__Exercise requirements__
Please quote the records verbatim, starting with the line containing "At what (x,y)" and going on through the line containing "Looking at the".
*** Data for analysis ***
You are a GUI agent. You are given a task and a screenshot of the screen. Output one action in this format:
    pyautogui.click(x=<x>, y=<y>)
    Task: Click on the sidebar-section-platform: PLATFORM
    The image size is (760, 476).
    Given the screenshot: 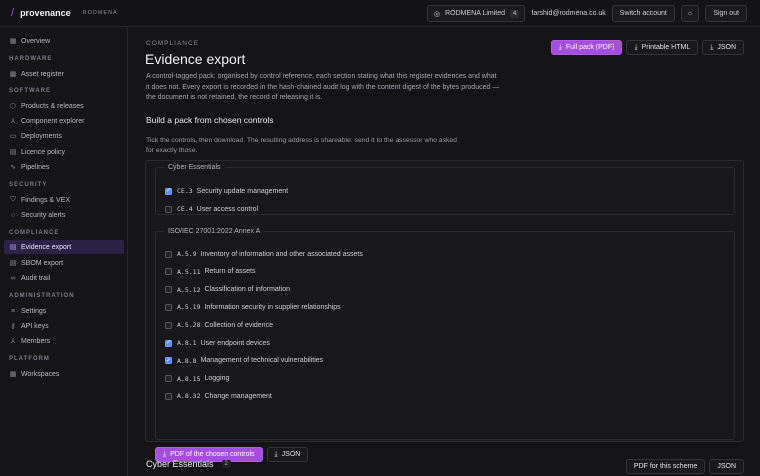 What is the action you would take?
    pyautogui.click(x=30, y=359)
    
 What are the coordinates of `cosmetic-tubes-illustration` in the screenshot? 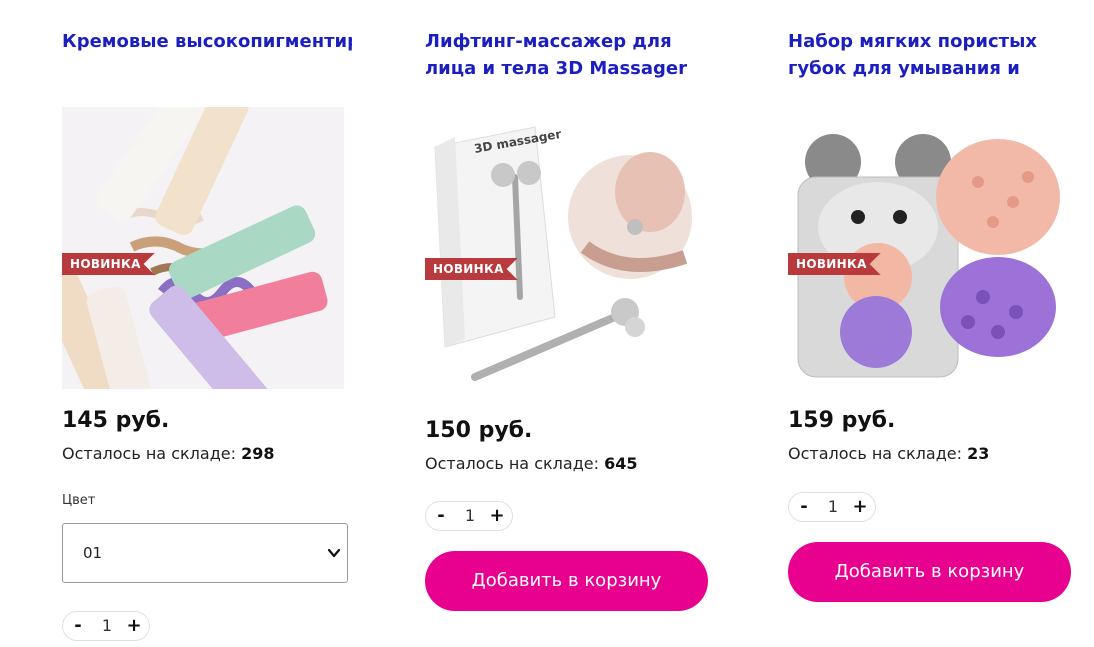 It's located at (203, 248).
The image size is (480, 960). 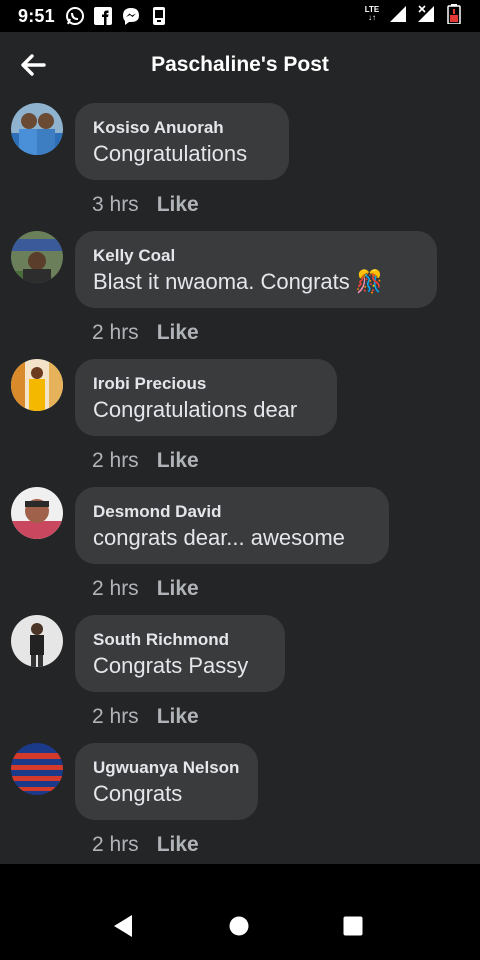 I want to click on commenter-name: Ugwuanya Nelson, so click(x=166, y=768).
*** End of Data for analysis ***
*** Data for analysis ***
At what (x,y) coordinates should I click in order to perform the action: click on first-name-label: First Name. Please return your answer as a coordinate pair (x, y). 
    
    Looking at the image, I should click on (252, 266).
*** End of Data for analysis ***
__Result below__
At what (x,y) coordinates should I click in order to perform the action: click on first-name-label: First Name. Please return your answer as a coordinate pair (x, y). 
    
    Looking at the image, I should click on (252, 266).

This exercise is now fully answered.